[MRSallee]

I doubt that the motivation for preventing paste in a "confirm password" context is to prevent workarounds to character limits.

Why does the "confirm password" field exist anyway? It exists to remove the risk of input error. They want to avoid you locking into a mistyped password and not being able to recover. To this end, it makes some sense to prevent copy/paste, as a user may simply copy their mistyped password and paste it into the confirmation field. Especially risky if the input fields are obfuscated with placeholder characters (*).

Not to argue that it's the right answer, it certainly makes more sense than a heavy-handed enforcement of character limits.

[DavidSJ]

I often use copy/paste to prevent typing errors. I save the password in some keychain software, then I copy/paste the password from that software into one of the password fields, and type it myself into the other.

[mankyd]

Yes, I am the same, but there's [at least] two different types of users here. I use a password generator + manager. I never type a password, so I never mis-type a password.

My father, on the other hand, hunts and pecks and I can't get him to use a manager despite my best protestations. Having to retype his password certainly avoids mis-types on his part, even if it encourages other bad behaviors in the process.

[okletsgoyayok]

> despite my best protestations

Is it Dickens that you're currently reading?

[foxylad]

This raises the interesting question of why we obscure the input when changing passwords. Showing the new password would allow people to check and correct it, so you'd only need one input.

Given that the contents of a password input can easily be revealed, the only security obscuring the input provides is from an attacker who can see the screen but not the keyboard, and has no physical access to the device - a pretty limited threat pool.

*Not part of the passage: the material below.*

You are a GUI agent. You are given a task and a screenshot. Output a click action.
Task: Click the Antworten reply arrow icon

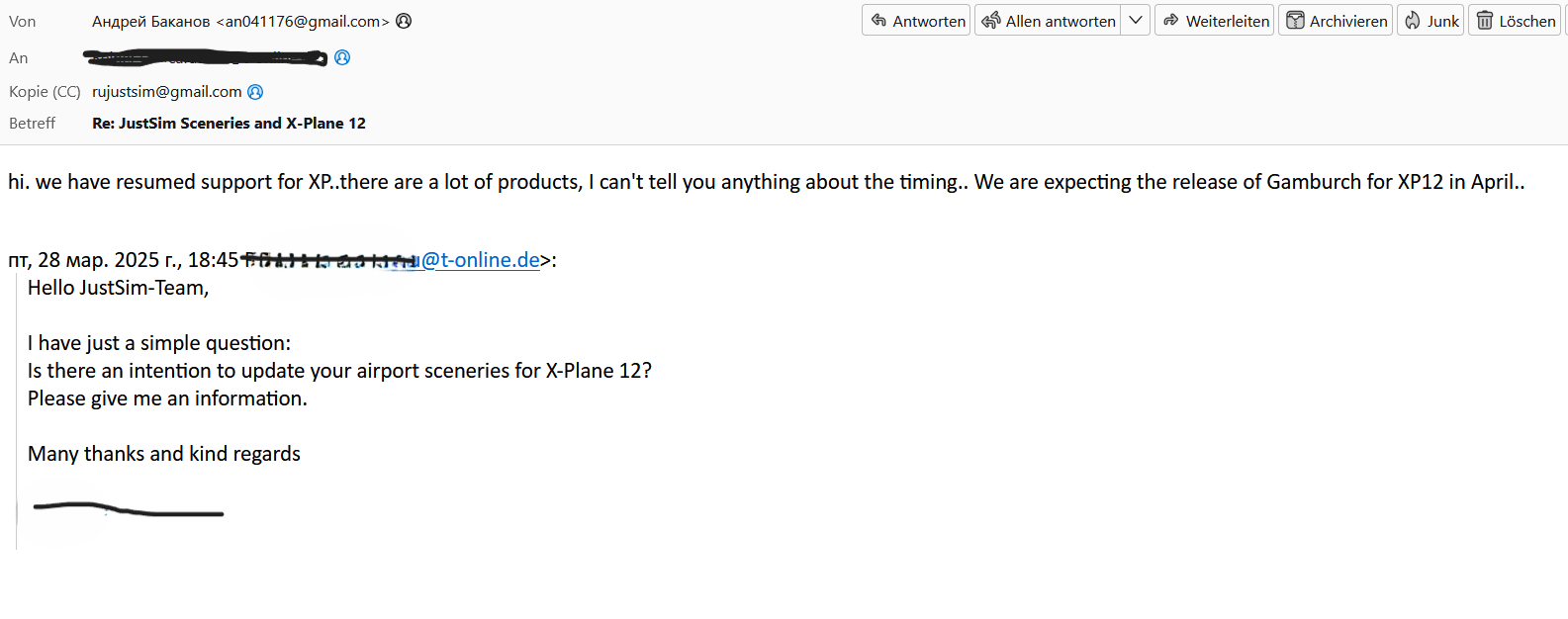[x=878, y=21]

I guess the answer is that users expect passwords to be hidden. So we make their lives more difficult purely to keep them happy.

[Frank2312]

IE/Edge have at least one thing good about them : you can click on a little eye icon to the right of the obfuscated field to reveal the text in the field until you release the mouse button.

[a13xb]

I think the original intent of obscuring input password is to counter shoulder surfing.

[kevincox]

Showing the password can be nice in situations but I doubt I would catch most typos but re-reading my password. My eyes often see what my brain expects to see.

[GigabyteCoin]

>Why does the "confirm password" field exist anyway? It exists to remove the risk of input error. They want to avoid you locking into a mistyped password and not being able to recover.

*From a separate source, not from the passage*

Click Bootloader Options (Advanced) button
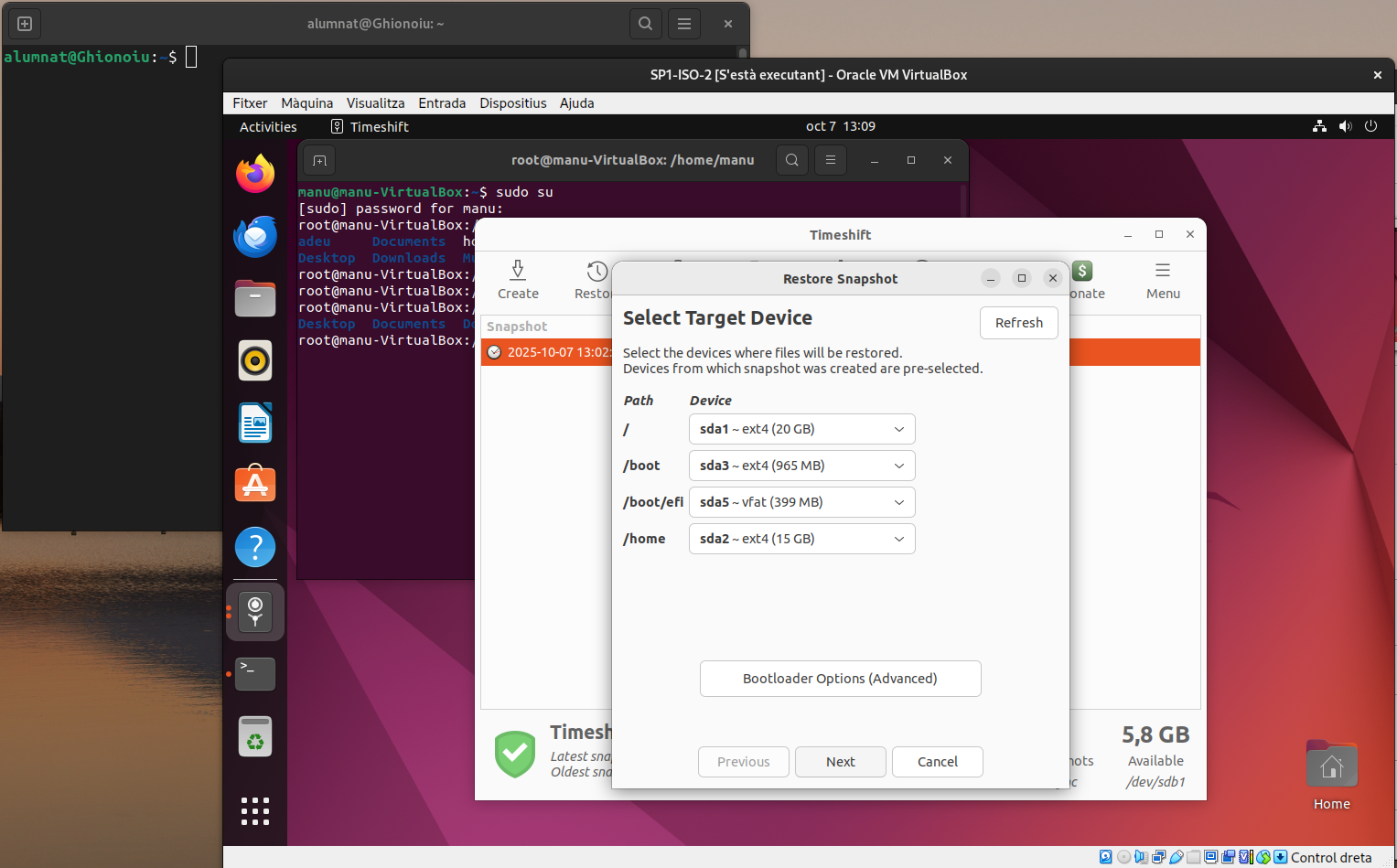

It seems silly to force everybody to doubly enter their password, when I'd guess at most ~10% of people might enter an incorrect password on their first try at which point those unfortunate ones are only a few minutes away from a password reset... where they would be sure to get the password right that second time.

[derekdahmer]

I don't think thats right because browsers have always prevented password fields from being copied.

[davidwhodge]

Requiring input twice as input validation has a fair amount of use already, like with email addresses, so it doesn't seem super unreasonable to think that's a motivation for this limitation.

Also, while it sounds silly, disabling copy doesn't mean a user can't type the PW somewhere else and paste it in. I've totally done that before and suspect it's not super uncommon.